Taking Back the 'Treme' Love
I think of myself as a writer who happens to specialize in TV, but I wouldn't say that I'm a TV critic. The way I wound up writing about TV is somewhat circuitous and accidental, but make no mistake, I do love my topic. But when people talk about TV critics, I don't tend to include myself in that group, which is why I have to apologize for something. A few weeks ago, I wrote a column about 'Treme', the HBO show from David Simon of 'The Wire' and I went on and on about how awesome it is. I based this off the three episodes that had aired at the time.I have to take it back. Guys, I don't like 'Treme'. If I'm honest with myself, I didn't really like the first three episodes that much either. I wanted to like it so much that I let that blind me to what I was actually watching. To whit, a slow, lumbering story that seems to purposefully turn away from the dramatic elements of its location and time in favor of navel gazing and long musical interludes. Even now, having decided to rip 'Treme' a new one in this column, I am reluctant to come out and say what I really think, but here goes: 'Treme' is boring.
I think this happens to critics sometimes -- of TV, movies, books, what-have-you -- where the pedigree of the people involved in a given project makes you assume greatness even when there's no evidence of it. I remember being the lone voice of dissent when Aaron Sorkin's 'Studio 60 on the Sunset Strip' debuted. My colleagues all thought it was going to be the next 'West Wing', but I kept pointing over at '30 Rock' -- which debuted the same season -- and saying "but this show is better. And it's funny." It's not that I had some insight my fellow writers lacked, I just didn't have a love-on for Sorkin like everyone else. I'd been girl-crushing on Tina Fey instead.
Of course it happens to us as viewers, too. My best girl friend started up with 'Fringe' when it debuted, purely out of love for J.J. Abrams. Surely the man who brought her so many hours of pleasure in the form of 'Alias' and 'Lost' knew what he was doing. Visiting her one evening, she suggested we watch an episode she had PVR'ed. She cringed through the entire thing, apologizing to me for making me watch such "garbage". She explained that she knew it stunk, but she kept hoping it would get better.
I've been doing that myself with the summer series 'The Good Guys'. I watched the pilot out of professional interest, and keep stumbling back on it. I want to like it since I have a fondness for Colin Hanks (it was his performance in 'Orange County'), but the show is riddled with problems. Trashing 'The Good Guys' or 'Fringe' is no big deal, though. It's not like they win awards or get written up in The New York Times or anything.
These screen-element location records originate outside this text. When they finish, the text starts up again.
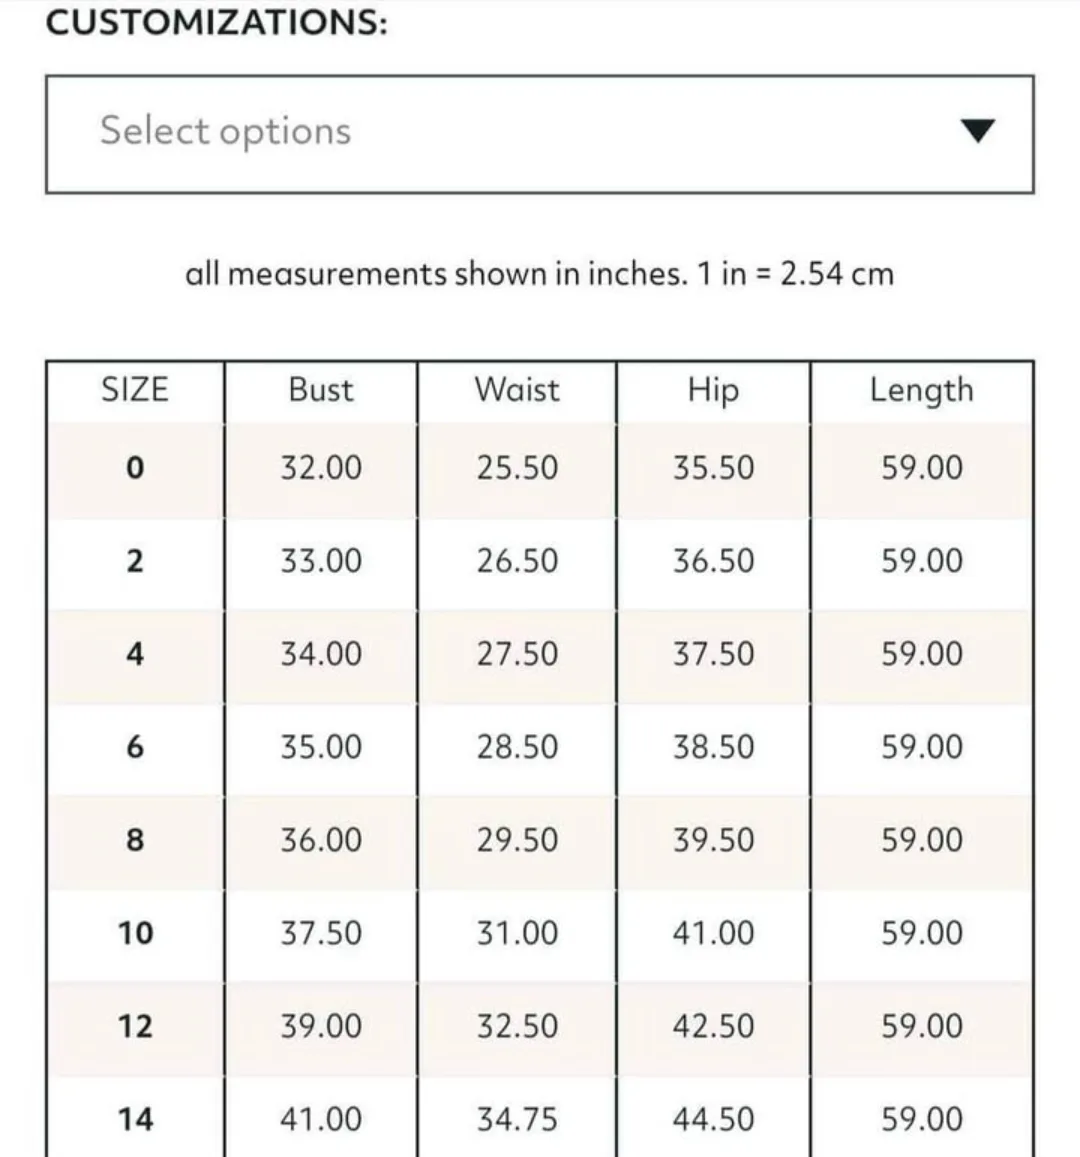This screenshot has width=1080, height=1157.
Task: Select the SIZE column header
Action: (x=135, y=389)
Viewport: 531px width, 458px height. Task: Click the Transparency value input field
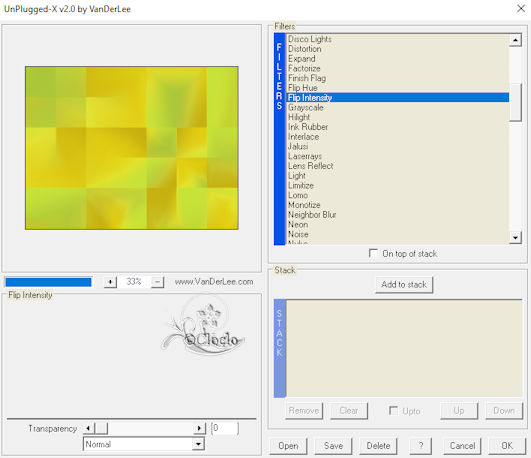[x=225, y=429]
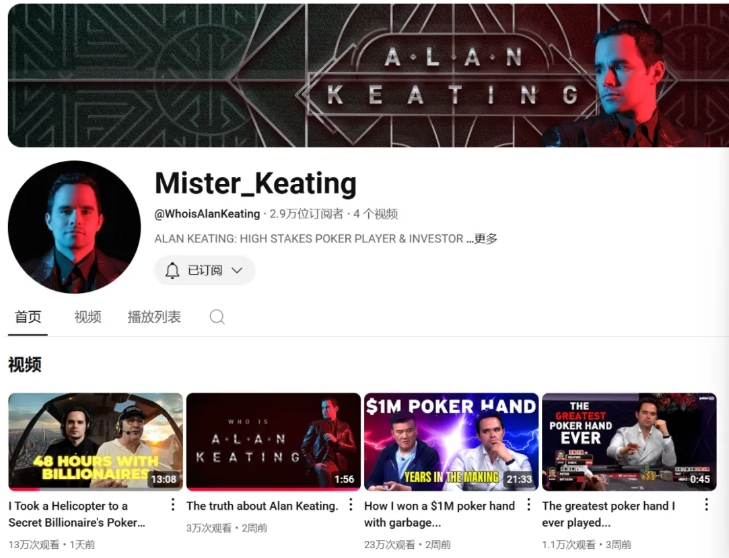Open three-dot menu for Alan Keating truth video
The image size is (729, 558).
[351, 505]
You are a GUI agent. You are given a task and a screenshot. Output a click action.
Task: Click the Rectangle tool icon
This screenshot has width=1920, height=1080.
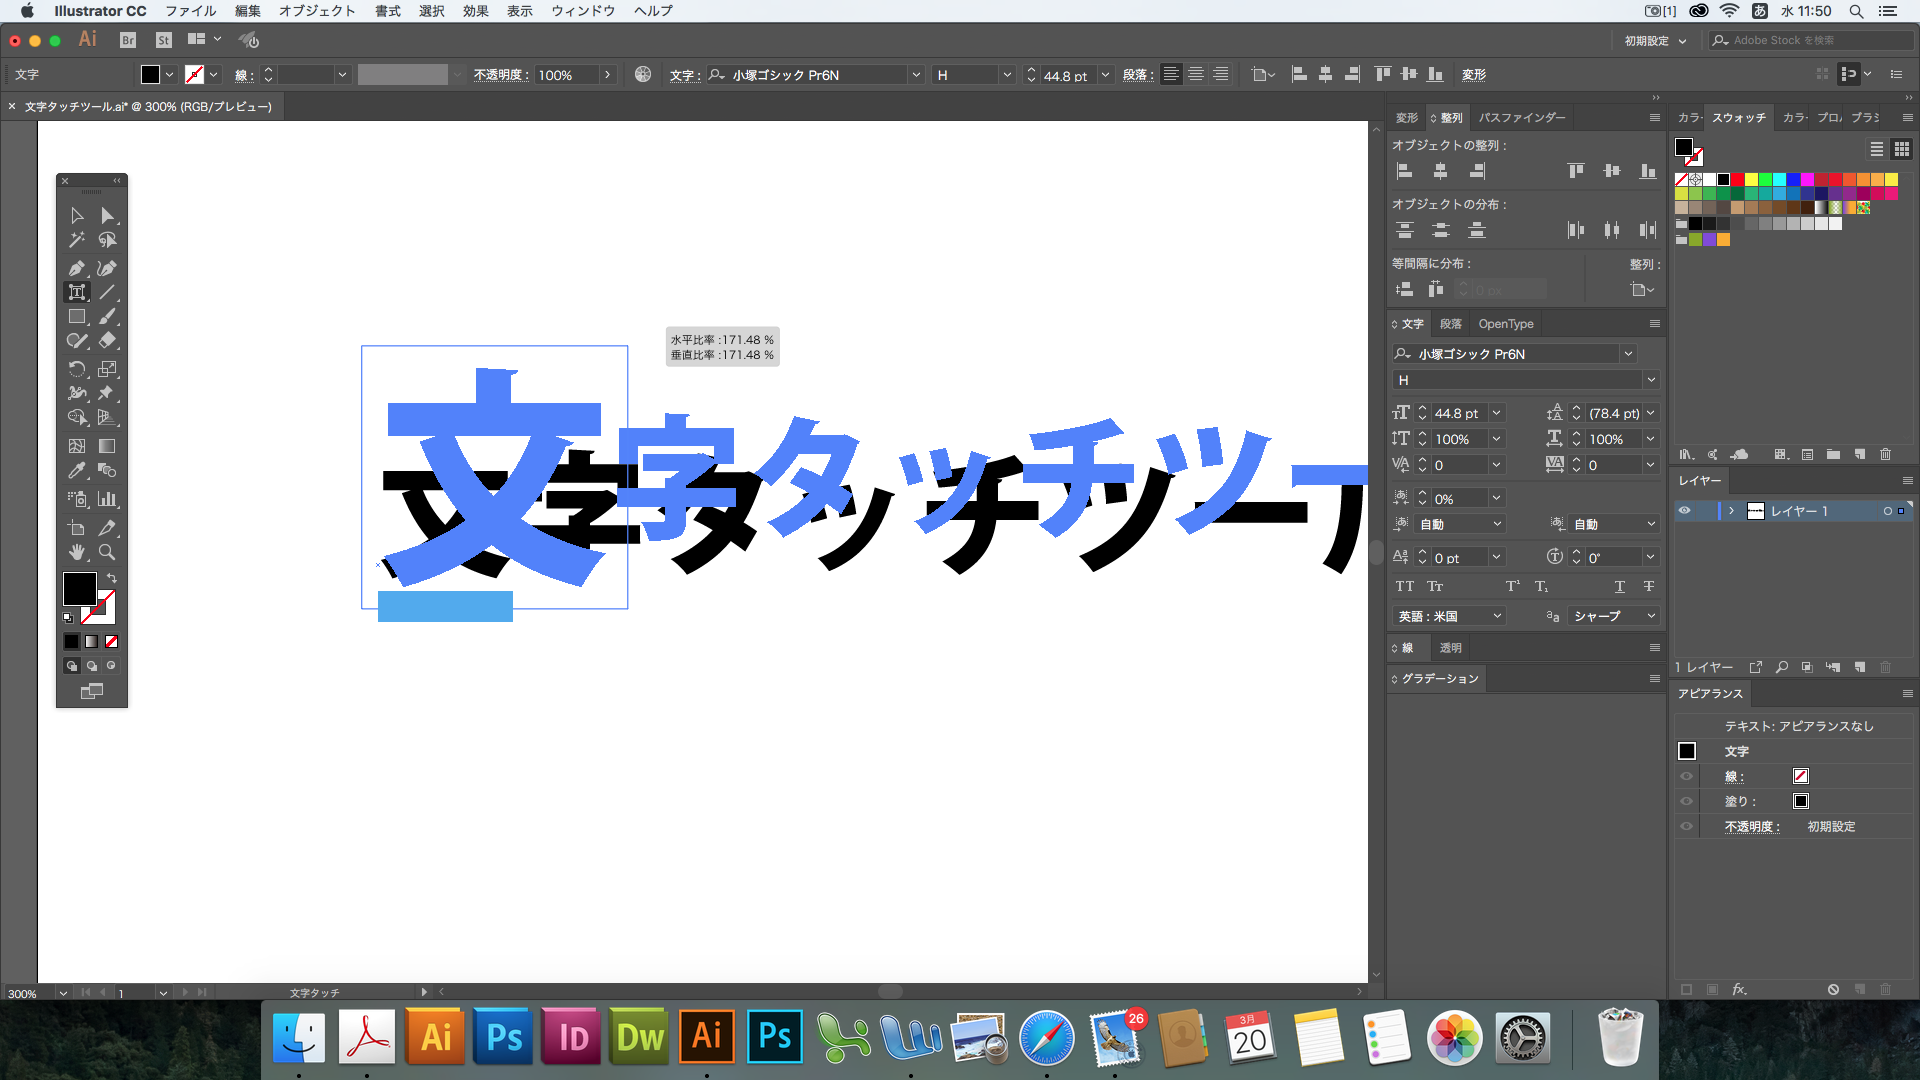pos(76,316)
And since I've come this far, I may as well admit a few more blasphemies. I didn't like 'The Sopranos', 'The West Wing', 'Sports Night', 'Big Love' or 'Angel.' I hated David Cross on 'Arrested Development'. As much as I loved the show, a little piece of my heart was held in reserve because of Tobias Funke. But these are not things I brag about, you understand, they're more like dirty little secrets. I consider myself a reasonably intelligent young woman, and I'm pretty sure that if I don't like 'The Sopranos' it must be because I don't get it. And if I don't get it, I must be stupid. Such is the force of the critical praise that been lobbed in the show's direction -- the show can't be wrong, it must be me.
Which is why I felt the need to apologize about my 'Treme' thumbs up. Adding to the collective oohs and ahhs over the show, I may have inadvertently made someone out there feel dumb for not liking it, which is not only not nice, it's not my job. I'm just a writer, not a TV critic.